A new set of “final demand” indexes breaks out how much private and public owners are paying for the differing mix of nonresidential buildings they buy, Simonson pointed out. In January, the index for “construction for private capital investment” climbed 0.6 percent while the index for “construction government” rose 0.8 percent. The combined index for final demand for construction rose 0.6 percent, more than the goods and services components of overall final demand, which increased 0.4 percent. For more information about the new PPI data, click here.
The price increases varied by building and subcontractor type, the economist said. The index for new school building construction rose the most, 1.0 percent; followed by office construction, 0.6 percent; industrial buildings, 0.5 percent; health care buildings, 0.4 percent; and warehouses, 0.3 percent. The index for new, repair and maintenance work on nonresidential buildings by plumbing contractors climbed 1.1 percent in January; the index for roofing contractors rose 0.7 percent; and the index for concrete contractors increased 0.4 percent. In contrast, the index for electrical contractors was unchanged.
Association officials said the fact margins remain tight signals that demand has yet to outstrip contractors’ capacity to perform work in most parts of the country. They added that many firms report competition remains fierce for many projects and that it will take more sustained growth in demand before firms are able to significantly increase what they charge.

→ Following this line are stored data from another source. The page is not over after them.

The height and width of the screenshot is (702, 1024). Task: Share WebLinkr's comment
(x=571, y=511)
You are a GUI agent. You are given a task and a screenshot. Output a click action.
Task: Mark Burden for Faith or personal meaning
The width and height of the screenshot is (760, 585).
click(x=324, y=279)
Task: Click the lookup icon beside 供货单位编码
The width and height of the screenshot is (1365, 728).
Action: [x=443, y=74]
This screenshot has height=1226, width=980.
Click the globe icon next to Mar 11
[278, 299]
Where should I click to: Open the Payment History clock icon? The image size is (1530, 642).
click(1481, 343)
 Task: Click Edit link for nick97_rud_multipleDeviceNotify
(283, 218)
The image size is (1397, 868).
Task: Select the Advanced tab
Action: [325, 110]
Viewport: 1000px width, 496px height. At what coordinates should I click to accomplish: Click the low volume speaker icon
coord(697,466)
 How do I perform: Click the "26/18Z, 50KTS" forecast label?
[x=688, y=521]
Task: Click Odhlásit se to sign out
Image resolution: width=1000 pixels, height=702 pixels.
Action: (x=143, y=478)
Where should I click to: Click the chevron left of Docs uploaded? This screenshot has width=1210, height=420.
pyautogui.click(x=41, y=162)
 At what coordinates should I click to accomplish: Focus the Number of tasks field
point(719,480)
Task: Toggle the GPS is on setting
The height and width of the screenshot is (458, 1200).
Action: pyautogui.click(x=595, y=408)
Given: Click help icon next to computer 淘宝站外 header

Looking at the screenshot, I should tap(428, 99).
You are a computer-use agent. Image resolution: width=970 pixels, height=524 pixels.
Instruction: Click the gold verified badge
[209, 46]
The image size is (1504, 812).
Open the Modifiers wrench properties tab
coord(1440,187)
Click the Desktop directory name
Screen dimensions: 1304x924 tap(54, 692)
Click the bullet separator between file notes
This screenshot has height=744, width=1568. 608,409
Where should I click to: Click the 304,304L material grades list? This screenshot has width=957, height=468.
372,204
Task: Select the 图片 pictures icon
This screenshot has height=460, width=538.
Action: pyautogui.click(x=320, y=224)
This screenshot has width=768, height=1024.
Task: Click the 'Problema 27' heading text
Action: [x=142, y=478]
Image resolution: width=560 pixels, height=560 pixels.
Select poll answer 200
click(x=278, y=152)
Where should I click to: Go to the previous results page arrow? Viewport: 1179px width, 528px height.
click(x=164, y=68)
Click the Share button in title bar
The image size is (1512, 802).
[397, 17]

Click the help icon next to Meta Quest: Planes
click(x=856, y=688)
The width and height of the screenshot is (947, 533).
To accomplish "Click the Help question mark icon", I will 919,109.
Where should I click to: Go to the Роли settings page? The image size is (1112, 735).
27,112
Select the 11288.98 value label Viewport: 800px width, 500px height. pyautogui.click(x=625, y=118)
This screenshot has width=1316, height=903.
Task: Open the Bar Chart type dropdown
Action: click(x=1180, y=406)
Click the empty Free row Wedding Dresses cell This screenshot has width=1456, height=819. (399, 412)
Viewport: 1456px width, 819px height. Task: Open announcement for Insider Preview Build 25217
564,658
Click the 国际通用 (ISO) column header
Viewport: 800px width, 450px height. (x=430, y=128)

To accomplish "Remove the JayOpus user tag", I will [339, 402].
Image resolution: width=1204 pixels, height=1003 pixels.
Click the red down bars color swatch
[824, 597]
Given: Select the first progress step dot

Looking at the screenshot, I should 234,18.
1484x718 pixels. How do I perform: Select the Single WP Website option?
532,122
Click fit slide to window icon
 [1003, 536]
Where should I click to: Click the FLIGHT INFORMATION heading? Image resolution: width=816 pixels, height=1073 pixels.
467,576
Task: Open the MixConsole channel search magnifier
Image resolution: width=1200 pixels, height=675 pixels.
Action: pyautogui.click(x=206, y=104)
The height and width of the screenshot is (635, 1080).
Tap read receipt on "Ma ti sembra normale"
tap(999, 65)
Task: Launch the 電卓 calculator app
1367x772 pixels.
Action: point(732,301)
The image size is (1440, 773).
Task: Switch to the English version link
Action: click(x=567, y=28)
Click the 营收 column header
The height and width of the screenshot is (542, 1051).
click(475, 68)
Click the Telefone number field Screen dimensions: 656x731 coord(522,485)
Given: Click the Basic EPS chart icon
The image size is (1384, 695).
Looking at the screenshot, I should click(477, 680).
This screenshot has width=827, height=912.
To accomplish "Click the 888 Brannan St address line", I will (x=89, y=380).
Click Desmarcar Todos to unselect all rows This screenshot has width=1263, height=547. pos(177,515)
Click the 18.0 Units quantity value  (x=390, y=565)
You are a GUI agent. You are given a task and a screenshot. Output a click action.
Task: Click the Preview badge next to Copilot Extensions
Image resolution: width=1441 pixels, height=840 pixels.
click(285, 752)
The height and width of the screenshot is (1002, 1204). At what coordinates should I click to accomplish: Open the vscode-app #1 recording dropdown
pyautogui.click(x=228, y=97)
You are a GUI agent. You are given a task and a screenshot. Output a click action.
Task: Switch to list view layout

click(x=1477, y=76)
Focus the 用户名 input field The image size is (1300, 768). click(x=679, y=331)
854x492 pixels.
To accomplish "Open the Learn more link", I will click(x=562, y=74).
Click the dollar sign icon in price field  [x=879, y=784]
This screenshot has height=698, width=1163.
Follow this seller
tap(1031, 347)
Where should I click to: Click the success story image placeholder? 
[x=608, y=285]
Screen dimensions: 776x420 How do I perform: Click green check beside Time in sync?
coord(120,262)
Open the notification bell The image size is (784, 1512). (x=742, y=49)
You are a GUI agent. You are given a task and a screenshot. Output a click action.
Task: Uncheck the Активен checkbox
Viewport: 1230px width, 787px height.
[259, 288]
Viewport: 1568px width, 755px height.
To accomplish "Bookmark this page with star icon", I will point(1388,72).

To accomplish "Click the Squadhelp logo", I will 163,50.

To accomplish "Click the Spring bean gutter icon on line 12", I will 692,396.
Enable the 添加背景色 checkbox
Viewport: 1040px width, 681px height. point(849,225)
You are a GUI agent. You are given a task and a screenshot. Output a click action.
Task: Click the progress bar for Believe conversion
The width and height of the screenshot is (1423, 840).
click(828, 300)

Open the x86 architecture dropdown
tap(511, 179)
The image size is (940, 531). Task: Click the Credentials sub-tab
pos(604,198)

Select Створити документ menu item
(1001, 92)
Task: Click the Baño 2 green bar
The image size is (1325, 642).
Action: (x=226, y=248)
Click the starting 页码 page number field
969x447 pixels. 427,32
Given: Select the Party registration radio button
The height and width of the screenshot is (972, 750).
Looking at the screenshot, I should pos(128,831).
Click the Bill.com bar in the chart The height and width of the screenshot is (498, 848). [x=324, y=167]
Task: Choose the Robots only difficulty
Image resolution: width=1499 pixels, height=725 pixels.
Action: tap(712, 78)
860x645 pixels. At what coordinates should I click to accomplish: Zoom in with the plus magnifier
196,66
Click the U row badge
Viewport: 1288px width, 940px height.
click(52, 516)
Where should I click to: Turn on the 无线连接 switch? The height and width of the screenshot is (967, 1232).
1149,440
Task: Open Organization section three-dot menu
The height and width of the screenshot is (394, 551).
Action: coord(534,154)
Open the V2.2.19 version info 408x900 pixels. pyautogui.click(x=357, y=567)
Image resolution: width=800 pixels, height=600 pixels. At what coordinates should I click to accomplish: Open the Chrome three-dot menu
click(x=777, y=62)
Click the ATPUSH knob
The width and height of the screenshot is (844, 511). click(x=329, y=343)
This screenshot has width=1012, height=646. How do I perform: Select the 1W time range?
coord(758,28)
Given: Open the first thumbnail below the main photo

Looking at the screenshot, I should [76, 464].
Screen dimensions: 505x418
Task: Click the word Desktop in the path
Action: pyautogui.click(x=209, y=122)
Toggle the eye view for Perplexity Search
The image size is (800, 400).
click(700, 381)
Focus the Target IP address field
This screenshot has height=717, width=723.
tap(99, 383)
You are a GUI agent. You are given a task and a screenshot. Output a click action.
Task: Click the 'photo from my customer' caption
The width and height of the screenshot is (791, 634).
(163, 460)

“Despite growing construction employment and increasing private-sector demand for construction, market conditions remain quite tough for most firms,” said Stephen E. Sandherr, the association’s chief executive officer. “Getting Congress to act on vital infrastructure measures like federal transportation and water resources bills will help improve market conditions for many construction employers.”